-------- GIVEN PASSAGE

# Auxiliary water heater?



## Chameleon (Mar 15, 2012)

This is an odd question but:  I like taking hot baths every once in a while, but our current tank isn't big enough to fill our tub.  I don't really want to replace the tank because it's plenty big for all other uses; I can take a shower, wash dishes, run laundry, etc. with no problem but I just can't get a good hot bath.  I'd hate to spend money to replace a perfectly good heater, and I'd really hate wasting energy heating more water than I generally will use.  

Has any one heard of something that could just temporarily heat a larger volume of water and can be turned off when not needed?  (Other than a kettle, smart-arses. )


----------



## joecaption (Mar 26, 2012)

Tankless water heater.


----------



## AlanW (Jan 1, 2013)

----------------

PROBLEMS AND TASKS:
[a] Reproduce everything in the water heater thread from "## Chameleon (Mar" down to "generally will use.".
[b] Based on the water heater thread, is each statement true? Answer yes or no and quote the words that decide it. (i) The current tank is big enough to fill the tub. (ii) The current tank handles laundry without trouble. (iii) The reply recommends a tankless water heater.

-------- DATASET EXTRACT

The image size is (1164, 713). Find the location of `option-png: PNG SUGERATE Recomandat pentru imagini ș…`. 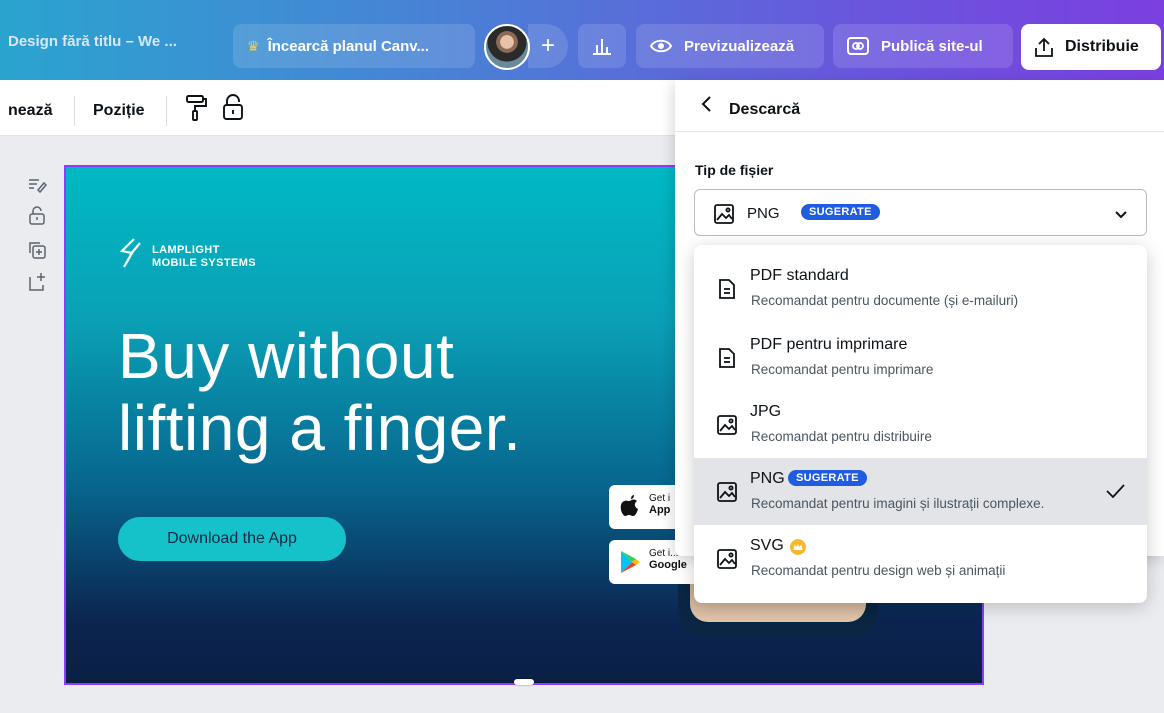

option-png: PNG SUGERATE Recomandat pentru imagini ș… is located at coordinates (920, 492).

----------------

RESPONSE LIST:
[a]
## Chameleon (Mar 15, 2012)

This is an odd question but:  I like taking hot baths every once in a while, but our current tank isn't big enough to fill our tub.  I don't really want to replace the tank because it's plenty big for all other uses; I can take a shower, wash dishes, run laundry, etc. with no problem but I just can't get a good hot bath.  I'd hate to spend money to replace a perfectly good heater, and I'd really hate wasting energy heating more water than I generally will use.

[b]
(i) No: "our current tank isn't big enough to fill our tub"
(ii) Yes: "I can take a shower, wash dishes, run laundry, etc. with no problem"
(iii) Yes: "Tankless water heater."